Coming soon
This repository requires you to download VDJdb in .csv format. We select the following settings:
A viral subset of the VDJdb dataset, focusing on human host and MHC class I. We omitted MHC class II due to low samples available. The dataset includes peptides from SARS-CoV-2, Influenza A, Human Immunodeficiency Virus (HIV), Hepatitis C Virus (HCV) and Cytomegalovirus (CMV). We discarded data points which do not include both the CDR3-B and the peptide.
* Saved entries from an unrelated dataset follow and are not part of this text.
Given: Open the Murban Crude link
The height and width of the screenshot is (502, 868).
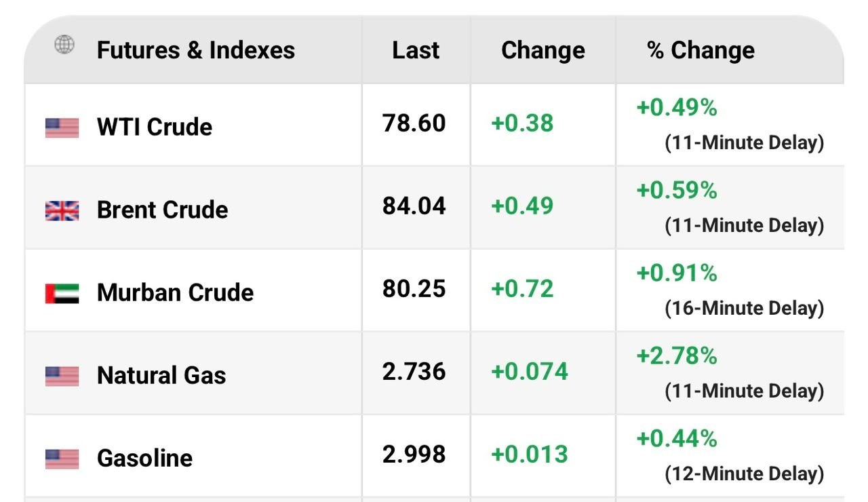Looking at the screenshot, I should point(176,292).
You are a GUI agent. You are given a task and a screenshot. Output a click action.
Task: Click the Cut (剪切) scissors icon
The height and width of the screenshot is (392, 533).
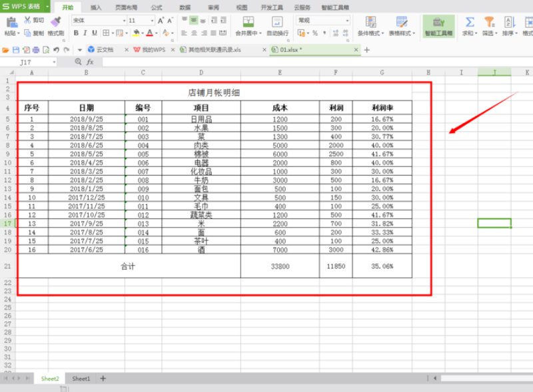(x=28, y=21)
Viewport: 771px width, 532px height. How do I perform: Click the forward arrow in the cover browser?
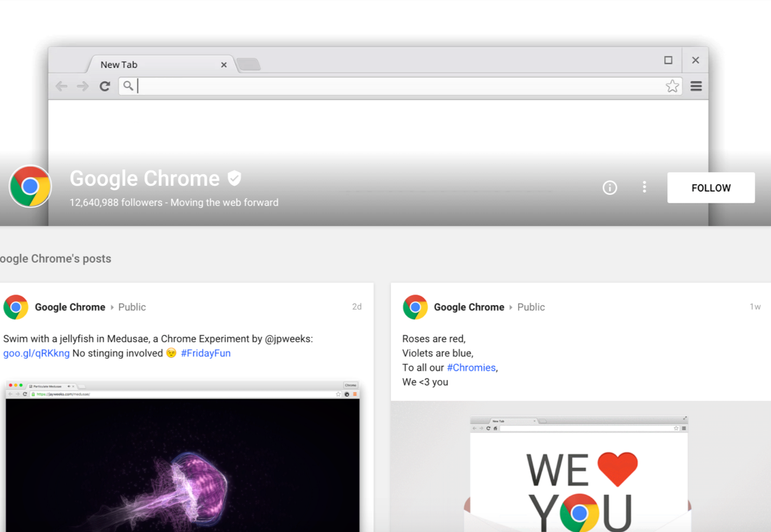(83, 87)
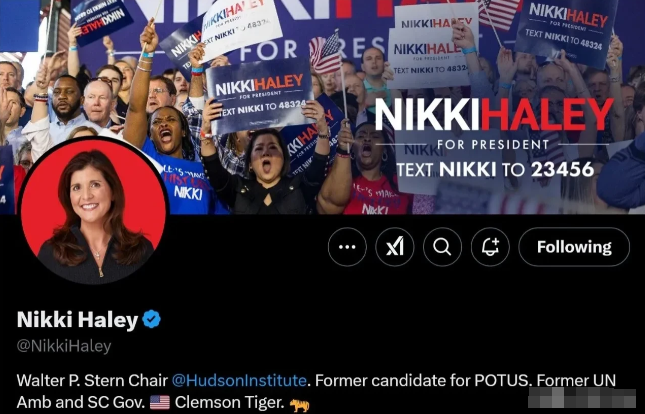
Task: Click the FOR PRESIDENT text in banner
Action: point(493,145)
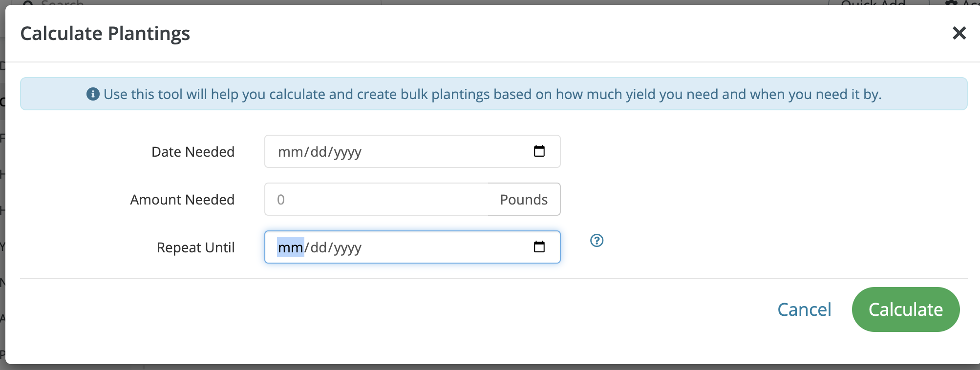Open the Date Needed calendar picker
Image resolution: width=980 pixels, height=370 pixels.
539,151
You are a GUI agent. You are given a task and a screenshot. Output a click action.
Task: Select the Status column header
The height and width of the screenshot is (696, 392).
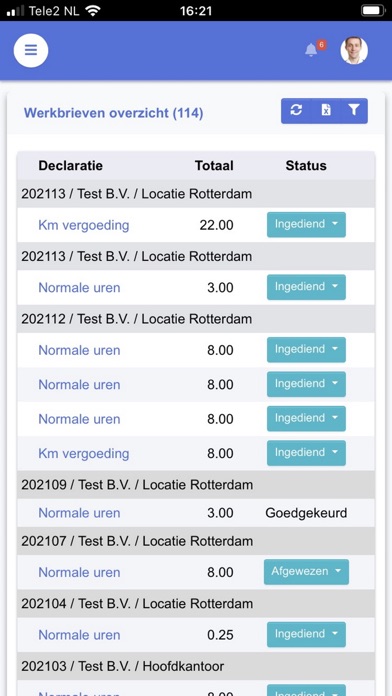pos(306,166)
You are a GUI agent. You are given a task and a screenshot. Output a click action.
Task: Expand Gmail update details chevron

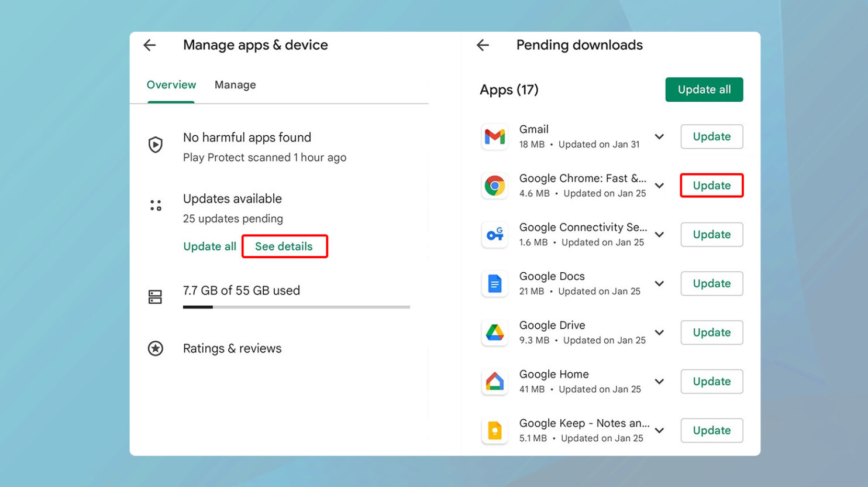click(x=659, y=137)
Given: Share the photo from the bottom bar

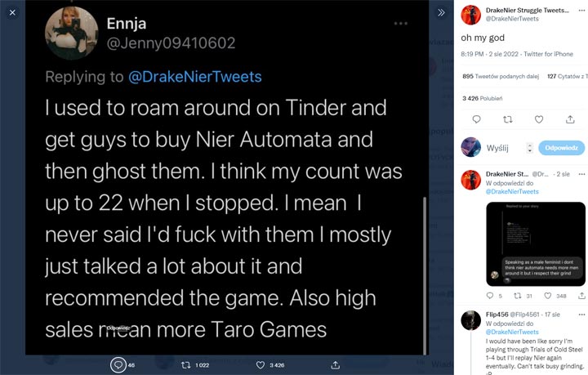Looking at the screenshot, I should point(335,364).
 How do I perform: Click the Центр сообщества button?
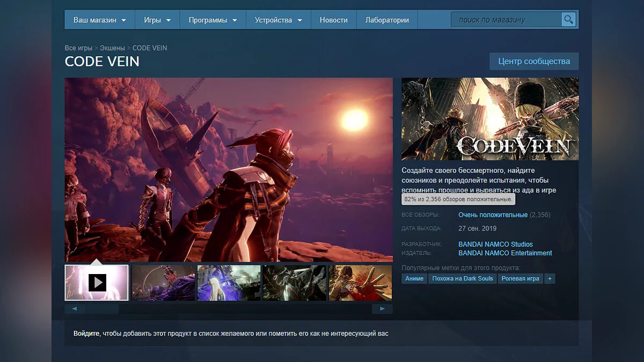coord(533,61)
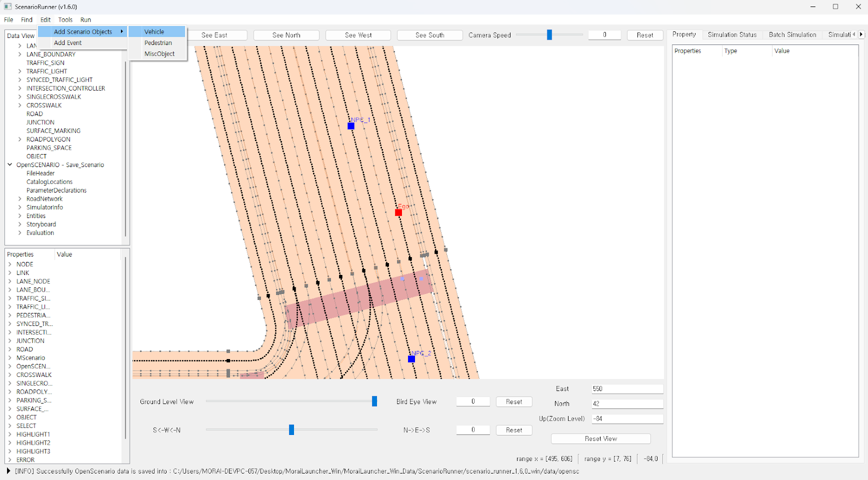Screen dimensions: 868x480
Task: Expand the Storyboard tree node
Action: pyautogui.click(x=20, y=225)
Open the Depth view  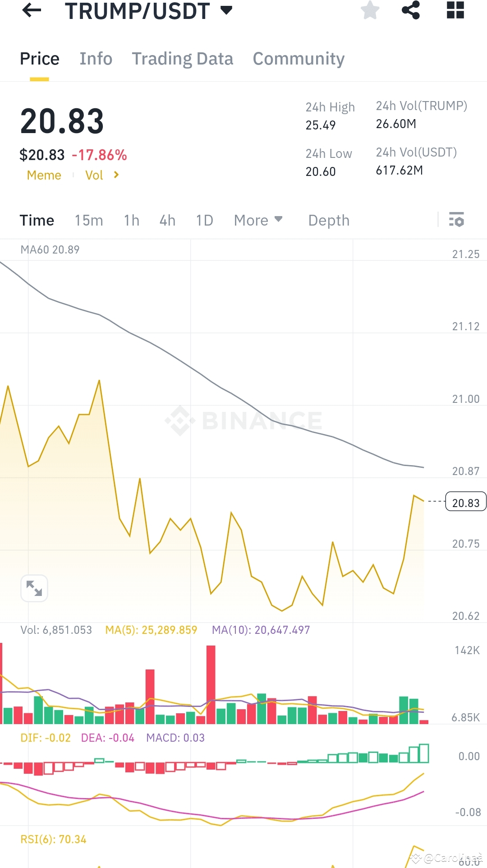(329, 220)
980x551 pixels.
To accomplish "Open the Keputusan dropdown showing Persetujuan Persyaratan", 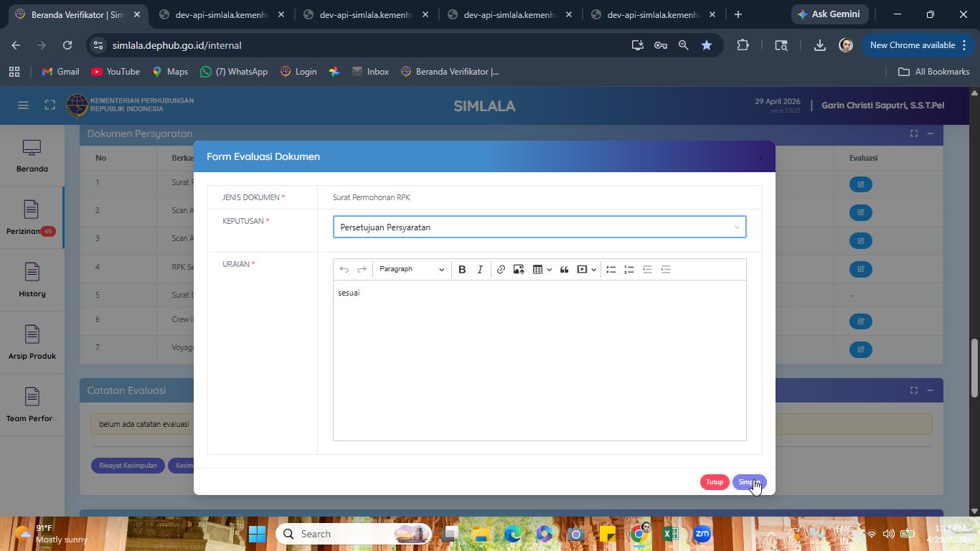I will (x=540, y=227).
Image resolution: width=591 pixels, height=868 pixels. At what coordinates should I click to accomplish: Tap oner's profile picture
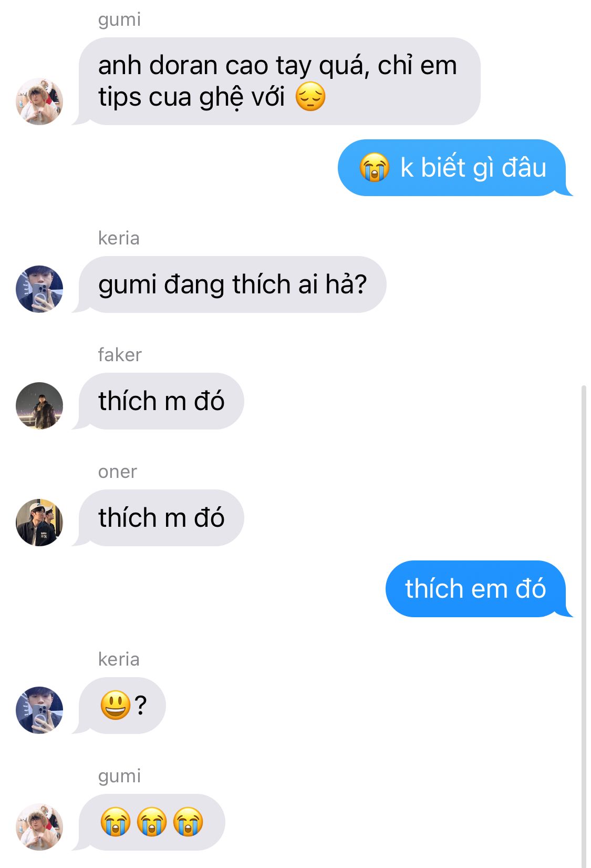click(x=39, y=523)
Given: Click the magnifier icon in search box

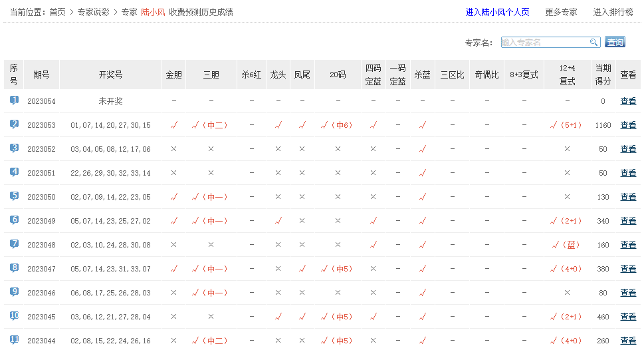Looking at the screenshot, I should click(x=594, y=43).
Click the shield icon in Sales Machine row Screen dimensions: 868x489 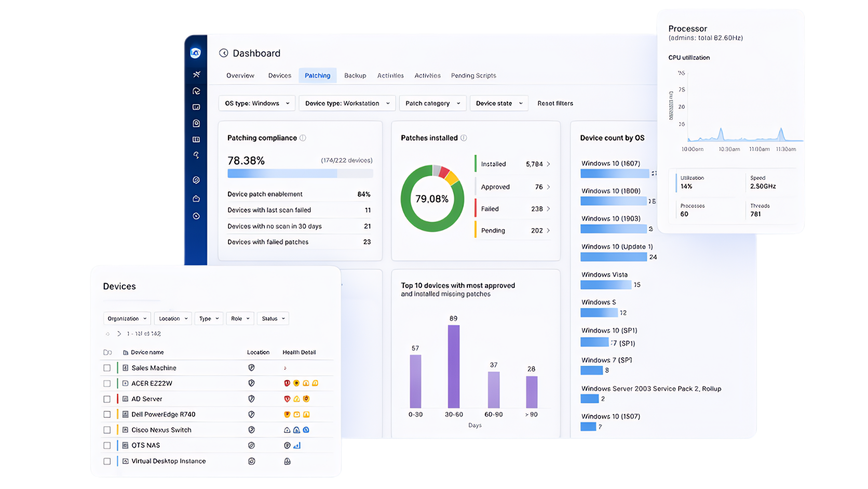pyautogui.click(x=251, y=368)
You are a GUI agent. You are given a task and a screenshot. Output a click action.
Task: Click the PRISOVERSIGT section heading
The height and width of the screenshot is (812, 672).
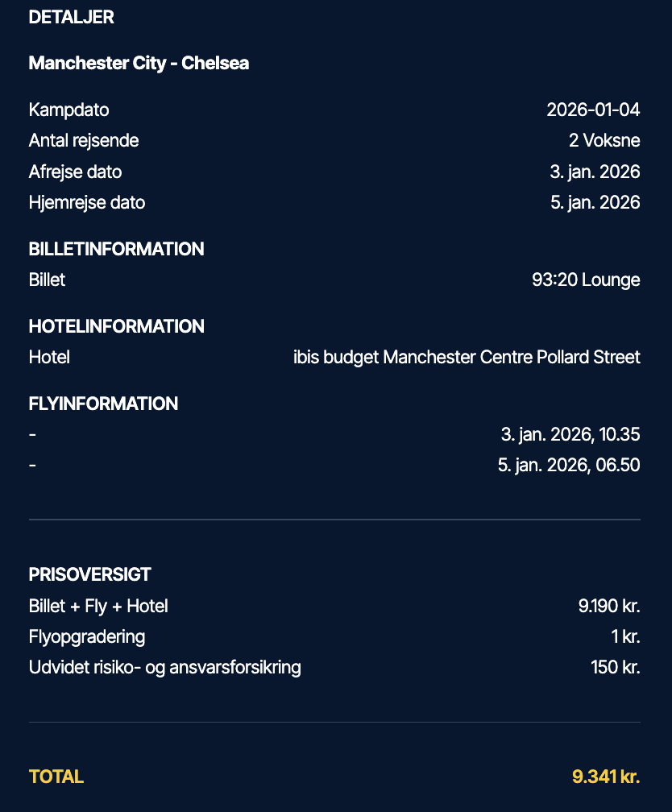[x=89, y=574]
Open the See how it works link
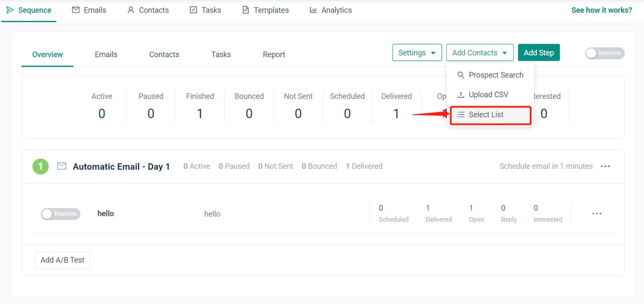The height and width of the screenshot is (304, 644). tap(601, 10)
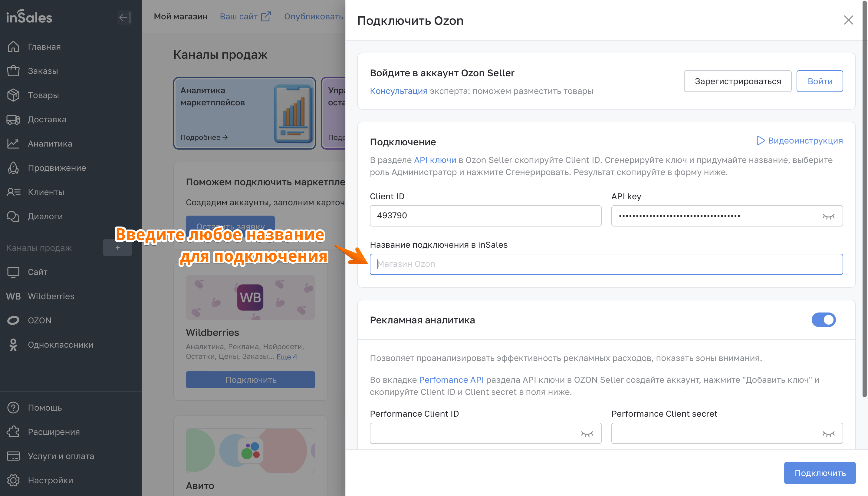Collapse the inSales sidebar with arrow icon

click(125, 17)
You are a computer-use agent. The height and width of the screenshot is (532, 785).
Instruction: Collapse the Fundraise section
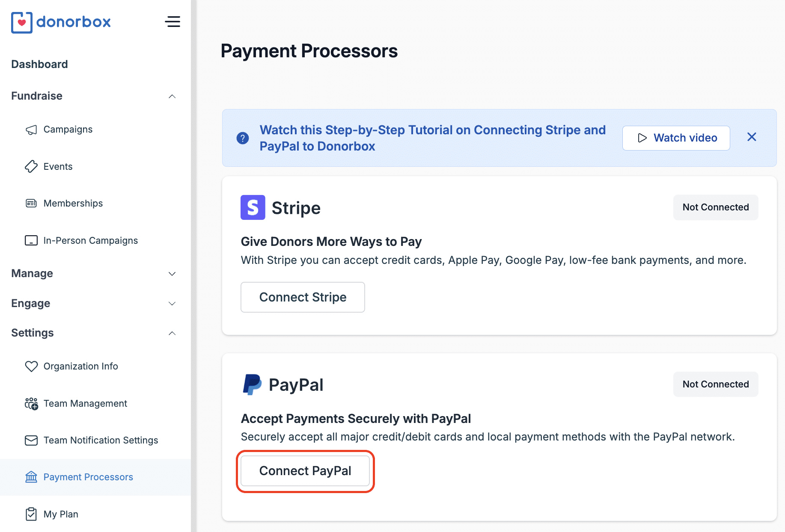172,96
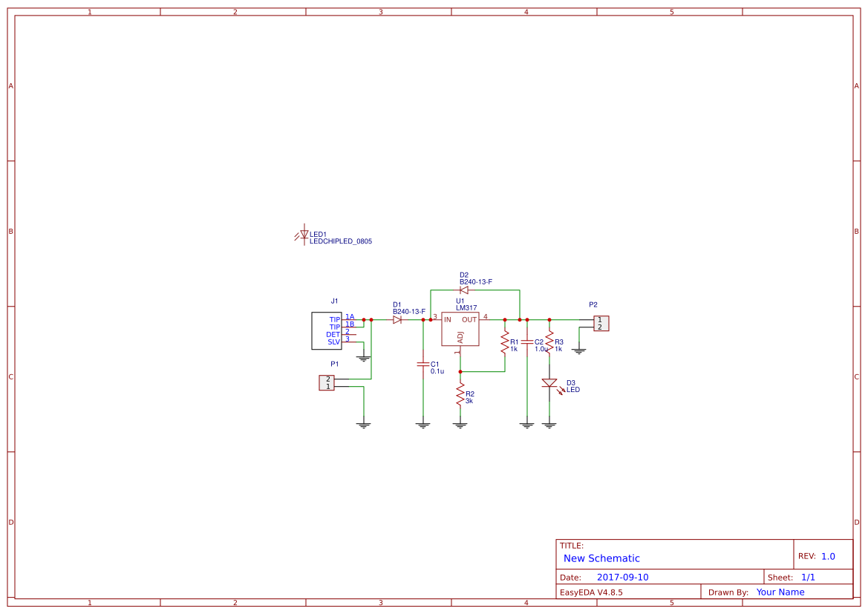Click the Drawn By Your Name text
868x614 pixels.
(780, 592)
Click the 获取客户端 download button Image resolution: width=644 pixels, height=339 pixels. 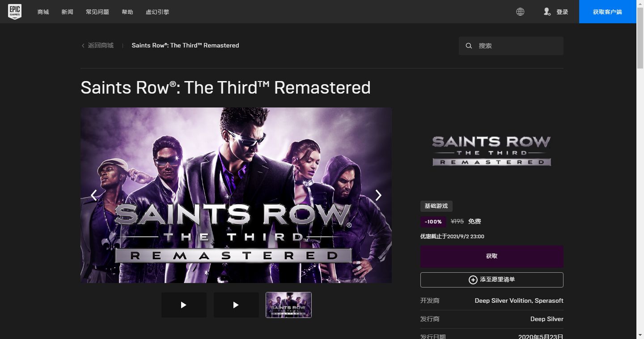(607, 12)
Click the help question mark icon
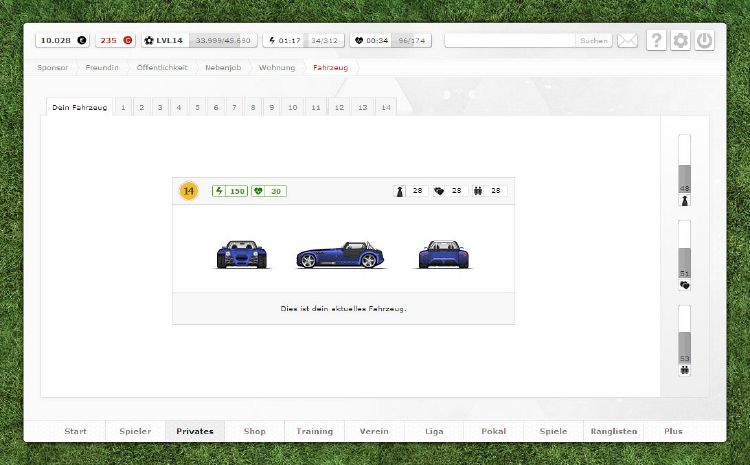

The dataset contains 52 unique MHC A and 1 MHC B alleles, 16,504 unique CDR3-A sequences, 28,831 unique CDR3-B sequences and 757 unique peptides, for a total of 34,415 binding samples.
Note: this code should work irrespectively of the filter chosen.
Testing the distance of the 3D structure between epitopes requires generating them through folding methods like AlphaFold, OmegaFold, or ESMFold.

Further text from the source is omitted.